*** Exercise materials Section Begins ***
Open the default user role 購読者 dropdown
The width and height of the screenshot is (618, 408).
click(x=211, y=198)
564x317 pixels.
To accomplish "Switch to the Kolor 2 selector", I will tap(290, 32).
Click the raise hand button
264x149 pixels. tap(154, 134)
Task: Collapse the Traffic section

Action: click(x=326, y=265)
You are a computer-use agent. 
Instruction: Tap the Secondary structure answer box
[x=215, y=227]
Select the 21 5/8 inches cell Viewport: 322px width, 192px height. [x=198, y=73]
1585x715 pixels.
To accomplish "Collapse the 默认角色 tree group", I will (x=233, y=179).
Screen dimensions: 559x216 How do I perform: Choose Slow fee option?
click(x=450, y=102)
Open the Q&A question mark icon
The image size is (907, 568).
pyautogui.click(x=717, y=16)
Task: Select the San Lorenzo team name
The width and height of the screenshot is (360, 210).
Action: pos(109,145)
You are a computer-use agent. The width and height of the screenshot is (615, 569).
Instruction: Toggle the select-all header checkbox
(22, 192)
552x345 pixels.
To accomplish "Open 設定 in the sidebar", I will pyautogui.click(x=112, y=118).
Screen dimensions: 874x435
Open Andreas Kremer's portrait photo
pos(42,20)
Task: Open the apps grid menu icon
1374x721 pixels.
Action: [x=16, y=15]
*** Exercise materials Section Ends ***
Work instruction> Your task is to retype the records above exactly.

Result for this exercise>
Open the default user role 購読者 dropdown
The width and height of the screenshot is (618, 408).
click(x=211, y=198)
564x317 pixels.
To accomplish "Switch to the Kolor 2 selector", I will tap(290, 32).
Click the raise hand button
264x149 pixels. tap(154, 134)
Task: Collapse the Traffic section

Action: click(x=326, y=265)
You are a computer-use agent. 
Instruction: Tap the Secondary structure answer box
[x=215, y=227]
Select the 21 5/8 inches cell Viewport: 322px width, 192px height. [x=198, y=73]
1585x715 pixels.
To accomplish "Collapse the 默认角色 tree group", I will (x=233, y=179).
Screen dimensions: 559x216 How do I perform: Choose Slow fee option?
click(x=450, y=102)
Open the Q&A question mark icon
The image size is (907, 568).
pyautogui.click(x=717, y=16)
Task: Select the San Lorenzo team name
The width and height of the screenshot is (360, 210).
Action: pos(109,145)
You are a computer-use agent. The width and height of the screenshot is (615, 569).
Instruction: Toggle the select-all header checkbox
(22, 192)
552x345 pixels.
To accomplish "Open 設定 in the sidebar", I will pyautogui.click(x=112, y=118).
Screen dimensions: 874x435
Open Andreas Kremer's portrait photo
pos(42,20)
Task: Open the apps grid menu icon
1374x721 pixels.
Action: [x=16, y=15]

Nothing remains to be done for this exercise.